Cassandra afirma que o objetivo de completar essa cadeia tem um efeito dominó também no desenvolvimento econômico local, mas que para isso é necessário um esforço em qualificar a mão de obra. “Para nós é maravilhoso, significa completar essa cadeia. E uma empresa que vá trabalhar com a embalagem, por exemplo, não só agrega valor ao produto lá fora, mas traz um desenvolvimento para a indústria de maneira completa, porque, com o produto final, movimenta a economia aqui, contratamos mais profissionais de marketing, gerentes de exportação”, analisa.

Iniciativas buscam reduzir problema de entressafra

De acordo com os especialistas ouvidos pela reportagem, o maior entrave para a exportação e o abastecimento do mercado interno de açaí é a entressafra. A questão é econômica e envolve diversos segmentos da cadeia produtiva, gera emprego e renda aos cofres do Estado. 

O produtor afirma que o diálogo é o caminho. “O que nós podemos fazer como produtores para ajudar os batedores? E o que os batedores podem fazer pelos produtores?Porque quando o preço tá caro, tá ruim pra eles, mas tá bom pra gente. Quando tá barato, é bom pra eles, mas ruim pra gente. Então as duas partes poderiam conversar. Porque se é bom pra mim e bom pra eles, é bom pra todo mundo. E com isso, quem ganha é o consumidor final, o grande beneficiado”, afirma.

Além da entressafra e exportação, o produtor destaca ainda que vem observando queda na produção na área de sua propriedade. Segundo ele, mesmo no pior período do ano, ele conseguia produzir por dia o que hoje, é produzido em uma semana. “Já tem três anos que observo a diminuição da minha produção. Mudanças climáticas, chuva, sol e desmatamento. Isso afeta nós que trabalhamos com açaí nativo, sem uso de adubo. Tenho percebido a diminuição de cachos do açaí. Anos atrás, nesse mesmo período, eu tirava 12 sacas por dia, quantidade que tiro em uma semana neste ano”, contou o produtor. 

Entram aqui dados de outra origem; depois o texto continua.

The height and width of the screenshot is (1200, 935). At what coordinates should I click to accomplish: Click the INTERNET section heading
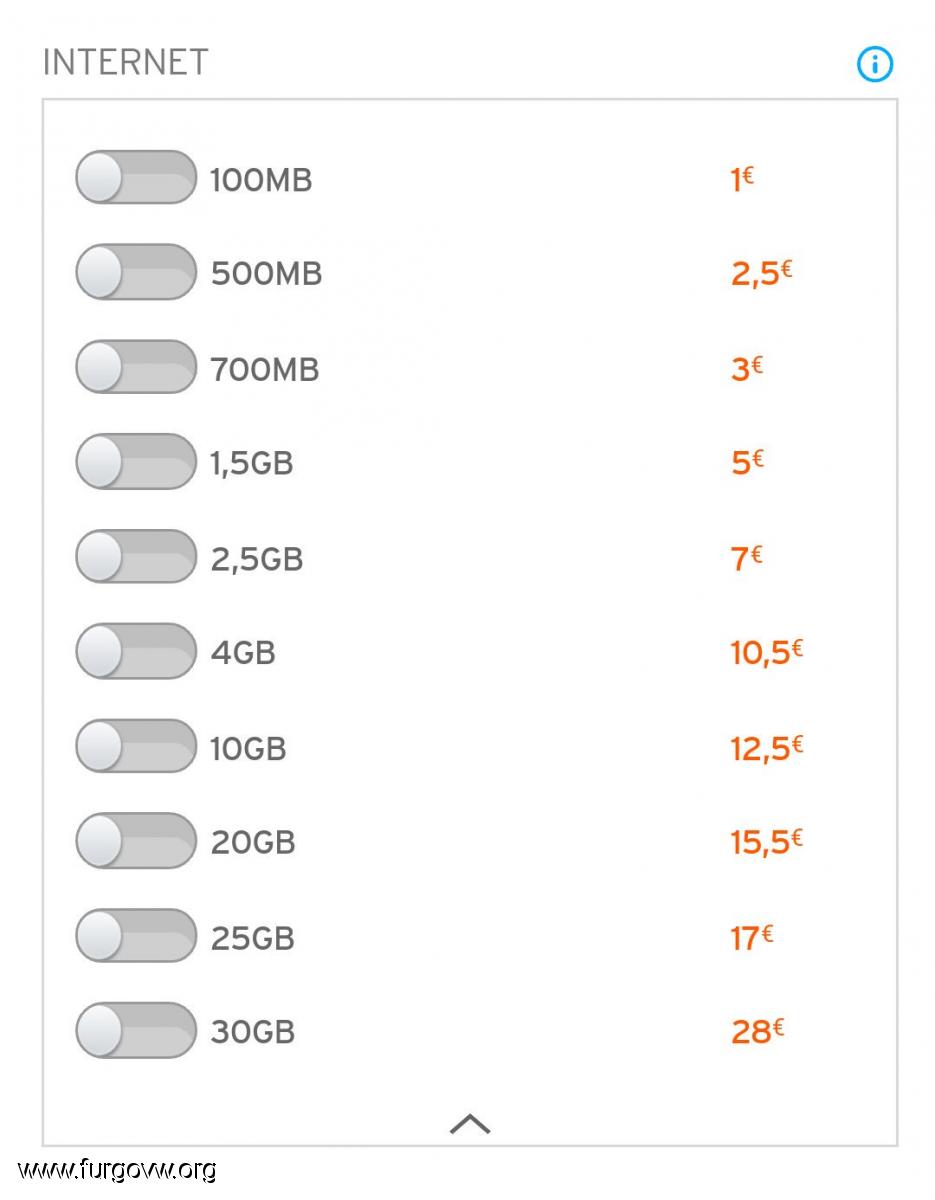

Para ele, a produção de outros municípios do interior do Estado também caiu, pois estão atendendo mais a demanda da exportação do que anos anteriores. “Os municípios mais distantes, que antes abasteciam a capital paraense, não estão mais abastecendo porque as fábricas de processamento e que exportam estão comprando. Então só o açaí da região das ilhas próximas a Belém não supre o mercado local”, comentou.

Trabalhador no porto da Palha, no bairro da Condor, Carlos Santos, mais conhecido como “Bacu”, concordou que a oferta dos caroços vindos das ilhas mais próximas de Belém caiu este ano como nunca. Ele trabalha há mais de 10 anos como marreteiro, nome popular da profissão de quem revende o açaí do atravessador ao batedor de açaí ou para as fábricas. “Tá caro o açaí. Tá em falta. O gelado falhou e do natural, não tem muito. Todo ano tem esse problema, mas esse ano está maior”, afirma Carlos, citando o “gelado”, nome da polpa que vem de outros Estados vizinhos, como o Amapá.

O produtor Rubens Almeida, que trabalha com açaí de Barcarena, município próximo de Belém, cita uma possível “crise” do açaí, com a alta demanda para os mercados internos e externo. “Essa crise já vem de uns anos pra cá devido o nosso produto, quando chega na capital, ser disputado pelos compradores, além de estarmos num período de menor produção mesmo, pela entressafra”, afirma. 

O engenheiro agrônomo da Embrapa, João Tomé de Farias Neto, explicou que as mudanças climáticas, entre outros fatores, podem ter diminuído a produtividade dos açaizeiros destes produtores. Segundo ele, as alterações tem influência do clima, do desmatamento, a necessidade de maior cuidado com o solo e manejo do fruto, que podem impactar na produtividade. 

Para ele, não adianta ver a exportação como vilã e sim investir em novas técnicas de cultivo. “A exportação não desabastece o mercado local, pois as indústrias compram apenas na safra, quando o preço está baixo, para processar e comercializar na entressafra. Ou seja, o que elas exportam agora, foi comprado meses atrás. O que acabaria com esse problema, seria o investimento em cultivo em terra firme. Aumentar ainda mais essa produtividade no estado, por conta da demanda crescente, solucionaria a crise”, explicou.